To help clarify interplay, overlap, and association between MA, GA, AMD and VA, researchers used data collected from the five-year multicenter AREDS2 study, a National Eye Institute sponsored study on the prophylactic effects of nutritional supplements on AMD progression which took place between 2007-2013. The AREDS2 study collected clinical data of more than 3500 participants with intermediate or advanced AMD between the ages of 50-85 (median age = 74).
Domalpally stated that data from 1 of the AREDS2 ancillary studies—in which fundus autoflorescence (FAF) images were collected from 2509 study participants (4328 eyes) at risk for advanced AMD, GA, or choroidal neovascularization CNV development—provides a “unique opportunity to assess the development of macular atrophy in eyes with incident CNV."
Researchers assessed AREDS2 color and FAF images for features of atrophy at the annual visit where CNV was first identified, the previous visit, and all follow up visits. All retinal photographs were given an AREDS severity score to determine associated risk values for advanced AMD development.
After analysis, Domalpally and colleagues determined that out of 4328 eyes, 9.2% (n= 334) developed CNV over the course of the study. Of those eyes, 41% (n = 137) showed signs of hypoautoflorescence, a sign of MA.

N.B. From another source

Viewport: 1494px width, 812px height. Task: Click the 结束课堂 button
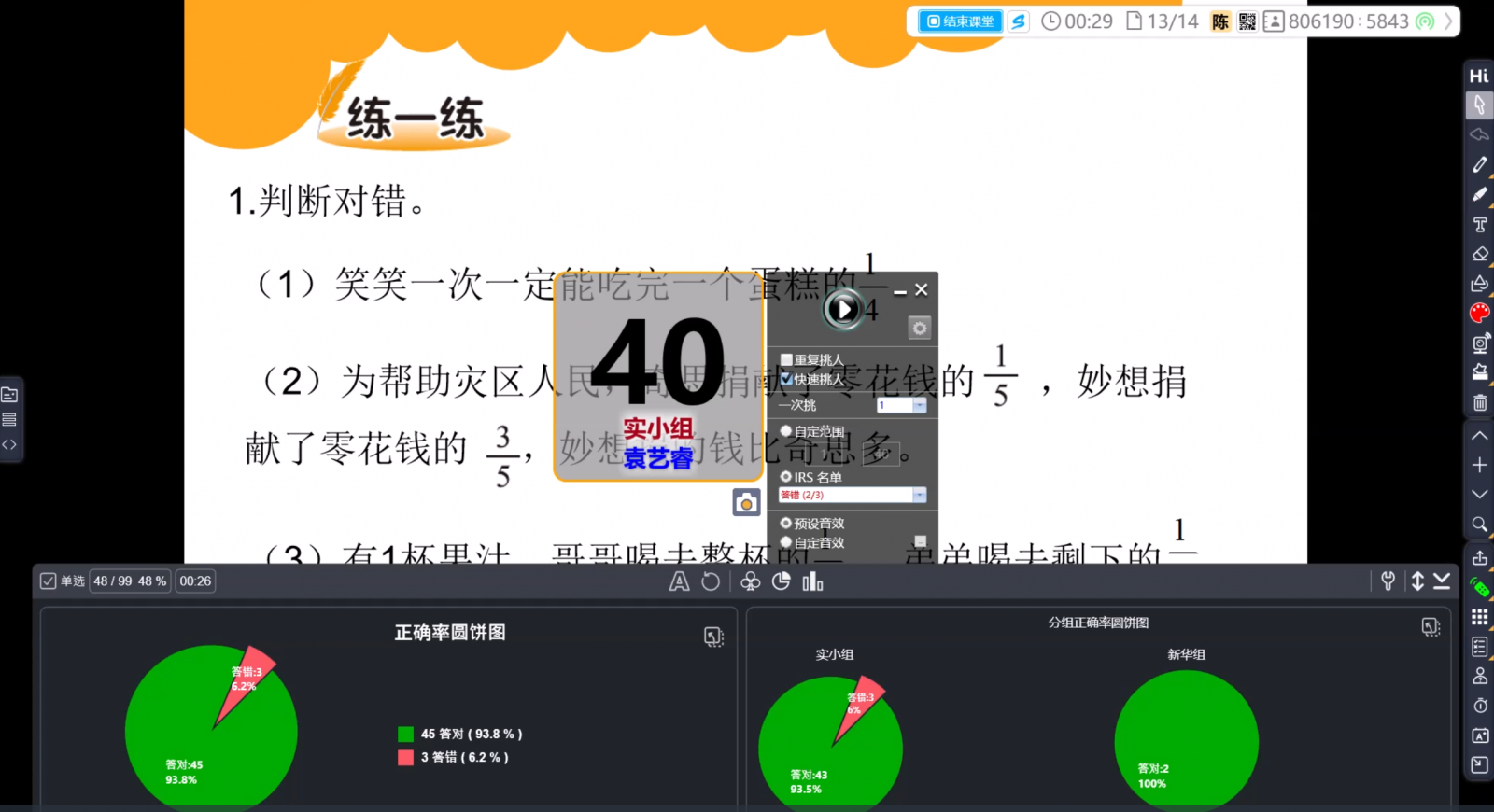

In looking back on FAFs in visits preceding diagnosis of CNV development, Domalpally and colleagues discovered that 20.6% (n= 69) of eyes showing signs of MA upon CNV diagnosis had visible GA prior to MA and CNV. In patients without atrophy at CNV diagnosis, 11.3% (n = 38) developed atrophy by the end of 2 years, and 14.6% (n= 49) developed atrophy by 4 years.
Data from the study showed that eyes with pre-existing GA reported the largest areas of atrophy at event visits and follow-up periods.
There were also differences in VA over time in eyes with CNV with and without atrophy. Although there was only minimal difference between eyes with CNV and MA and CNV without MA by 2-year follow up (-3.2 letters versus -2.4 letters, respectively), the difference had increased significantly (-10.9 letters versus -3.7 letters, respectively) by the 3-year follow up.
Researchers determined that what may be regarded as macular atrophy is “not necessarily a late sequelae of CNV because GA is present at the onset of disease in approximately 40% of eyes when assessed with FAF imaging in the AREDS2 data set."
Domalpally suggested that the 40% approximation could in fact be an underestimate given the fact that some areas of atrophy can be obscured due to the exudative process of CNV, and that presence of atrophy at baseline has been shown to be a significant predictor of development of atrophy and poor VA over time, with eyes with atrophy showing a more pronounced decline in VA after 2 years.
The study, "Atrophy in Neovascular Age-Related Macular Degeneration: Age-Related Eye Disease Study 2 Report Number 15,” was published online in Ophthalmology Retina.